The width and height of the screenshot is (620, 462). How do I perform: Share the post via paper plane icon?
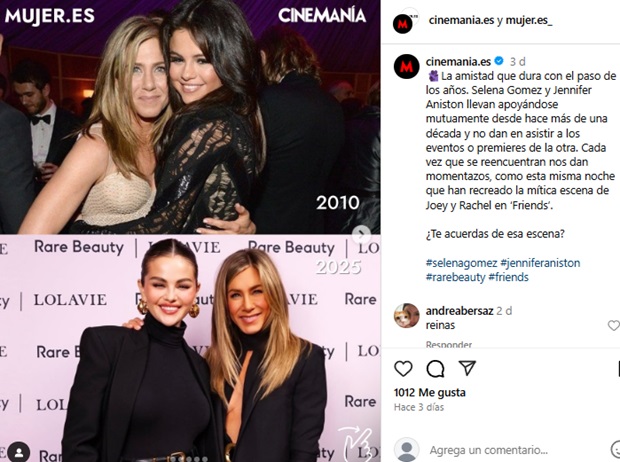click(467, 368)
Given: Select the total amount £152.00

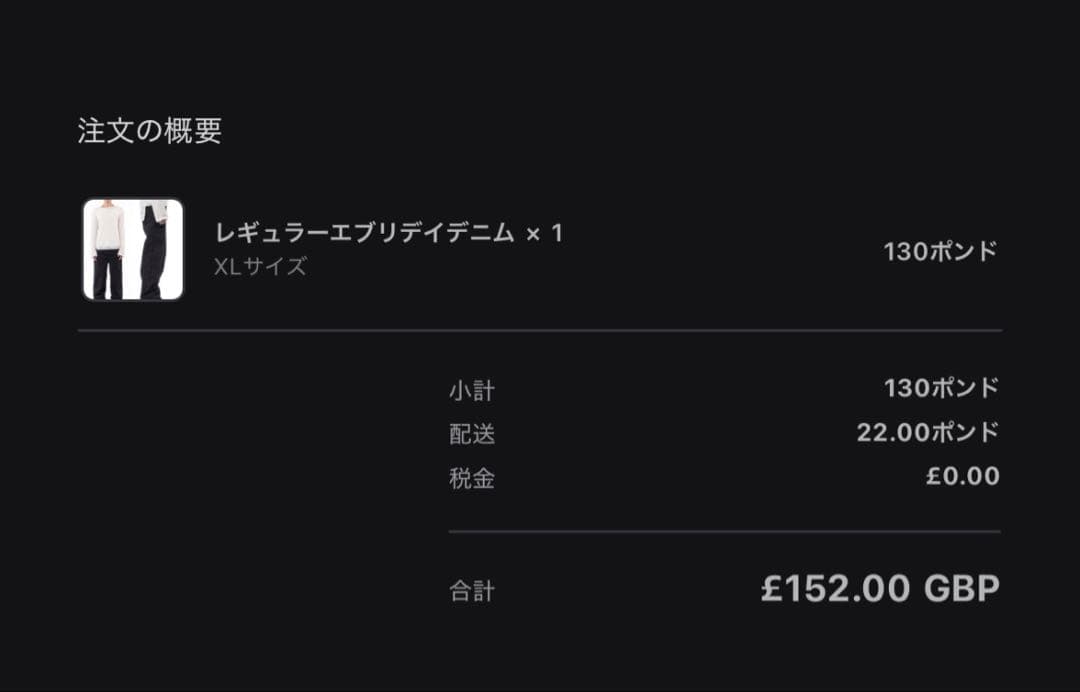Looking at the screenshot, I should point(835,588).
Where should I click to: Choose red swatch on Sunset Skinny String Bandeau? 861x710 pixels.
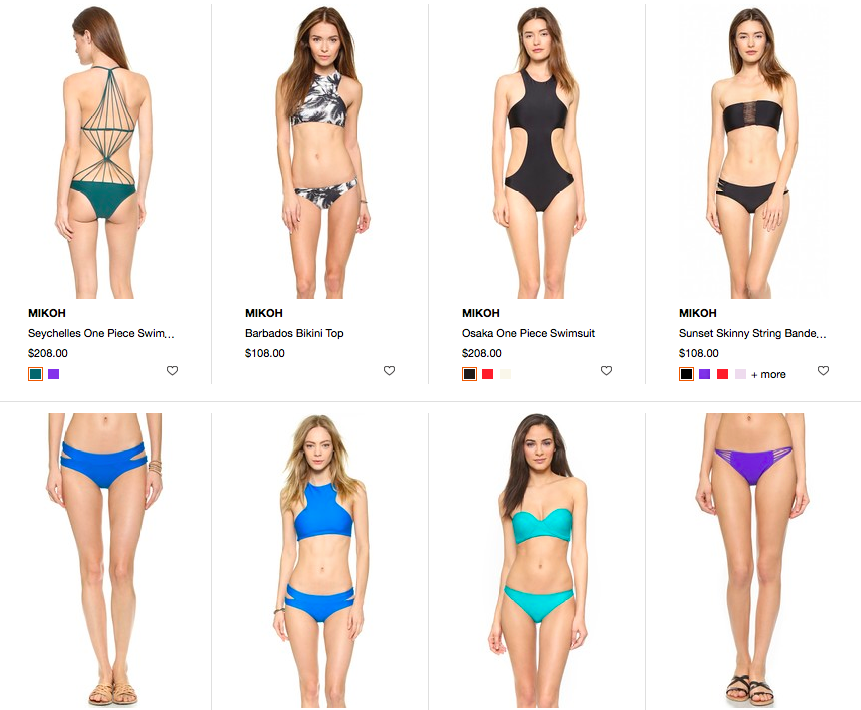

Task prompt ▸ Could you return, word for word, every line from the line with "Given: Select the total amount £152.00" through the last line of the listing above, both ends included, without any pictures?

Reply ▸
Given: Select the total amount £152.00

Looking at the screenshot, I should point(835,588).
Where should I click to: Choose red swatch on Sunset Skinny String Bandeau? 861x710 pixels.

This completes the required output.